Mais si quelqu’un demandait pourquoi le dit nom Tétragramme n’a pas été donné dans l’Écriture Sainte au peuple des latins, mais seulement aux hébreux, l’on répondra, comme à propos d’autres signes, que Dieu a donné à ce peuple les signes, aussi vocaux que réels, qu’il avait au préalable décidé d’ajouter, sachant qu’ils perdureraient à travers les siècles comme le prouve le fait que le peuple judaïque continue de les utiliser et a un voile devant les yeux de l’âme, qui ne lui permet pas de comprendre la vérité scellée, alors que la mort du Christ, comme nous l’avons dit plus haut, déchire [pour les latins] le voile du temple judaïque, c’est-à-dire du cœur. (…)
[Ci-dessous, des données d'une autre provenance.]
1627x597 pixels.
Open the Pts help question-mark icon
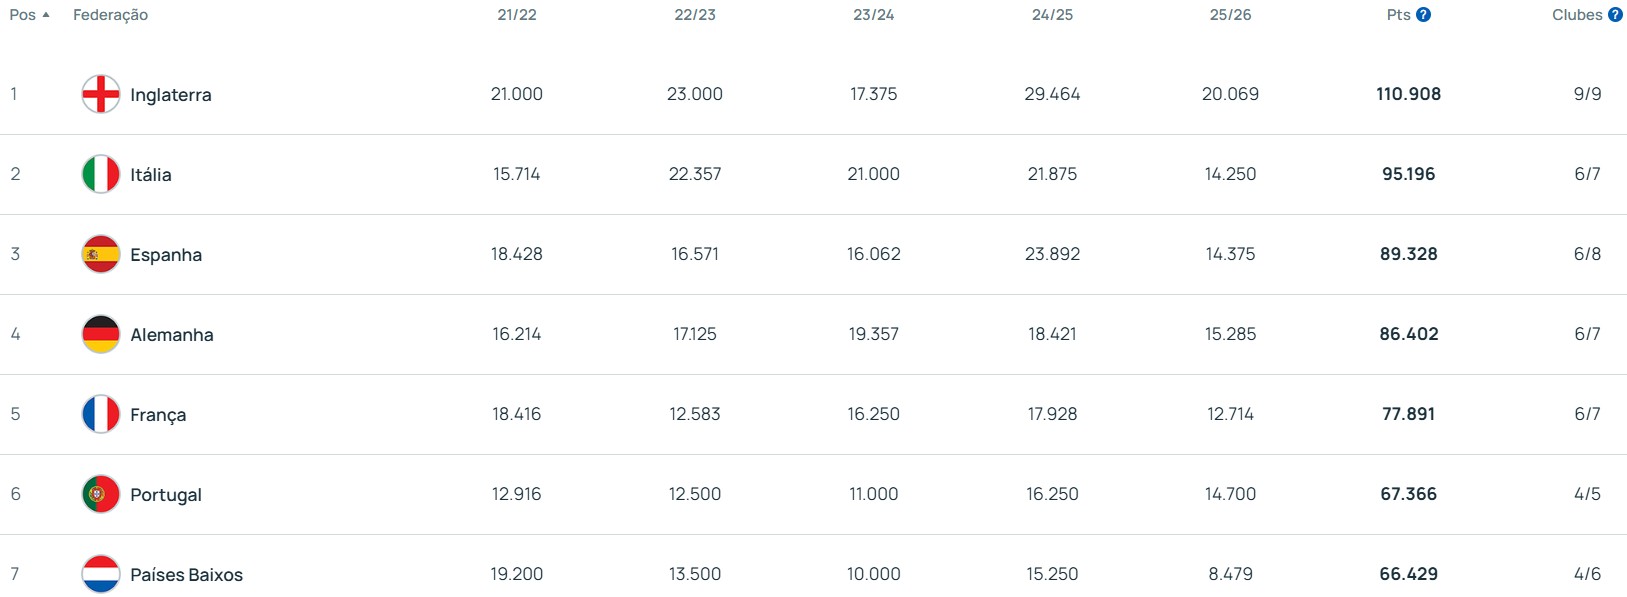(x=1424, y=15)
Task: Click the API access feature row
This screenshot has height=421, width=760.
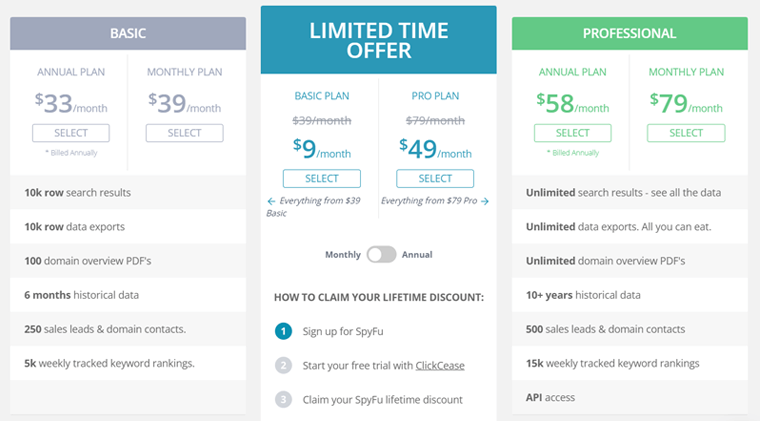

Mieux, est tombée sur les latins et les convertis [la vérité] qui était tombée [auparavant] sur les juifs. Ce nom Tétragramme qui a d’abord été connu du peuple judaïque, a été chose scellée par ce peuple, qui ignore encore sa signification. Cela arriva en premier lieu parce que, pour les latins, la vérité s’est incarnée, ce que nous savons, avec toutes ses excellences, dans les premiers docteurs de la foi catholique. En second lieu, les noms de la même vérité furent donnés dans l’écriture sous la forme et la qualité du nom Tétragramme et le nom Tétragramme fut communiqué aux latins comme la Trinité divine, ce qui signifie que le Tétragramme contient les mystères de la vérité incarnée.78

Mais la vérité, c’est que la fin du monde a lieu à chaque instant, tout comme sa renaissance, et c’est pour cela qu’à chaque étape historique apparaissent des signes qui en annoncent la réalité, ce qui peut être vécu simultanément au cours du voyage initiatique, où l’on connaît les mystères de la vie et de la mort, ainsi que la conquête d’une sphère, ou d’un autre monde, où brille un paradis toujours présent, intemporel ou éternel, visualisé par chaque tradition sous des noms différents mais une signification identique, qu’il soit nommé Jérusalem Céleste, Lumière, Agartha, Christianopolis, etc., et qui est le symbole de l’état de conscience d’unité. Le discours de Villeneuve se joint à cette voix unique:

Sans doute, l’intelligence humaine est un livre édité par Dieu, dans lequel les expositions et les sens des expressions divines s’illuminent lorsque la Sagesse de Dieu le décide, alors que les significations particulières des mots sacrés n’apparaissent pas en même temps, mais successivement et progressivement au cours des temps et des âges du monde, et beaucoup dorment encore dans la poussière de la terre, c’est-à-dire dans l’image terrestre de la lettre et après la mort du Christ, dans la dernière persécution des fidèles elles sortiront du monument funéraire des expressions littérales et apparaîtront dans la cité de la communauté fidèle. Et plus ce temps sera proche plus germeront les semences de la doctrine sacrée, jetées dans la terre des expressions littérales et apparaîtront les épis jusqu’alors enterrés dans les livres sacrés.79

Enfin, nous signalerons que l’influence de ce sage s’est tellement répandue que beaucoup de ses œuvres médicales et alchimiques ont également été traduites en hébreu, comme cela a été le cas de celles de Lulle en arabe, de manière que les multiples portes ouvertes par les enseignements de ces deux grands penseurs de la fin du Moyen-âge ont été «transférées» à la Renaissance par leurs successeurs , faisant briller de toute leur splendeur beaucoup des symboliques universelles que Villeneuve comme Lulle avaient explorées et défendues, et que nous avons à peine esquissées à grands traits dans ce chapitre.